* AIM OF THE TASK
Go through the entries below, count every line with the string "agent", and answer with only that number.

Source records
--- START ---
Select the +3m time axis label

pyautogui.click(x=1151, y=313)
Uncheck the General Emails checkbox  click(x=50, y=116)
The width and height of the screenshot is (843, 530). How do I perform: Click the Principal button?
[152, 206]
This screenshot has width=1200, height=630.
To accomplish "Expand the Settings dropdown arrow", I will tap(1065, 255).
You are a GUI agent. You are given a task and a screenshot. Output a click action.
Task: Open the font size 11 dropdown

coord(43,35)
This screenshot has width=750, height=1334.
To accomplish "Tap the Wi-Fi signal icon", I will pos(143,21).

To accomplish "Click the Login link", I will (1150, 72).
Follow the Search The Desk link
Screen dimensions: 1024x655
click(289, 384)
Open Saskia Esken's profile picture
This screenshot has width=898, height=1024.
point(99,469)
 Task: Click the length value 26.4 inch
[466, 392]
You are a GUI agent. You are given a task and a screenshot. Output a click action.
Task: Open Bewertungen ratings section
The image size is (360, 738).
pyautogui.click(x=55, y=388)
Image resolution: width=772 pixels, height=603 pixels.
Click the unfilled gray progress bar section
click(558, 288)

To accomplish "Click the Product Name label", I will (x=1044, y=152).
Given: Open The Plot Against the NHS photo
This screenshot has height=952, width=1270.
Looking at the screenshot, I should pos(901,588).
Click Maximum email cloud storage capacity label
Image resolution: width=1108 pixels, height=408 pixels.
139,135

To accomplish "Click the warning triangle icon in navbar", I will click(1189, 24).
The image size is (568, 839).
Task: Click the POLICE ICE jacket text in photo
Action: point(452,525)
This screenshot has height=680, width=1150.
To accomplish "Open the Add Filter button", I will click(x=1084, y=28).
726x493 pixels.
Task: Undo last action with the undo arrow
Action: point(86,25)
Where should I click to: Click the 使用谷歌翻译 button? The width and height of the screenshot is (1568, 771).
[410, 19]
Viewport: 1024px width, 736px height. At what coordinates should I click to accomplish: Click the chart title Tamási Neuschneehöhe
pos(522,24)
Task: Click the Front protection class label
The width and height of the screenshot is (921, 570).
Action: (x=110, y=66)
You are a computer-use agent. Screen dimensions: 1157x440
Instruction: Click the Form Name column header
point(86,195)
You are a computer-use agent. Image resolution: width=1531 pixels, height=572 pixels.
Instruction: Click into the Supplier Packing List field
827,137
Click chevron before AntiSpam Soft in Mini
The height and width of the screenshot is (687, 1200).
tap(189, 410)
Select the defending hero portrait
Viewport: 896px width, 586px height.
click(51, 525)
--- END ---
* COMPLETED TASK
4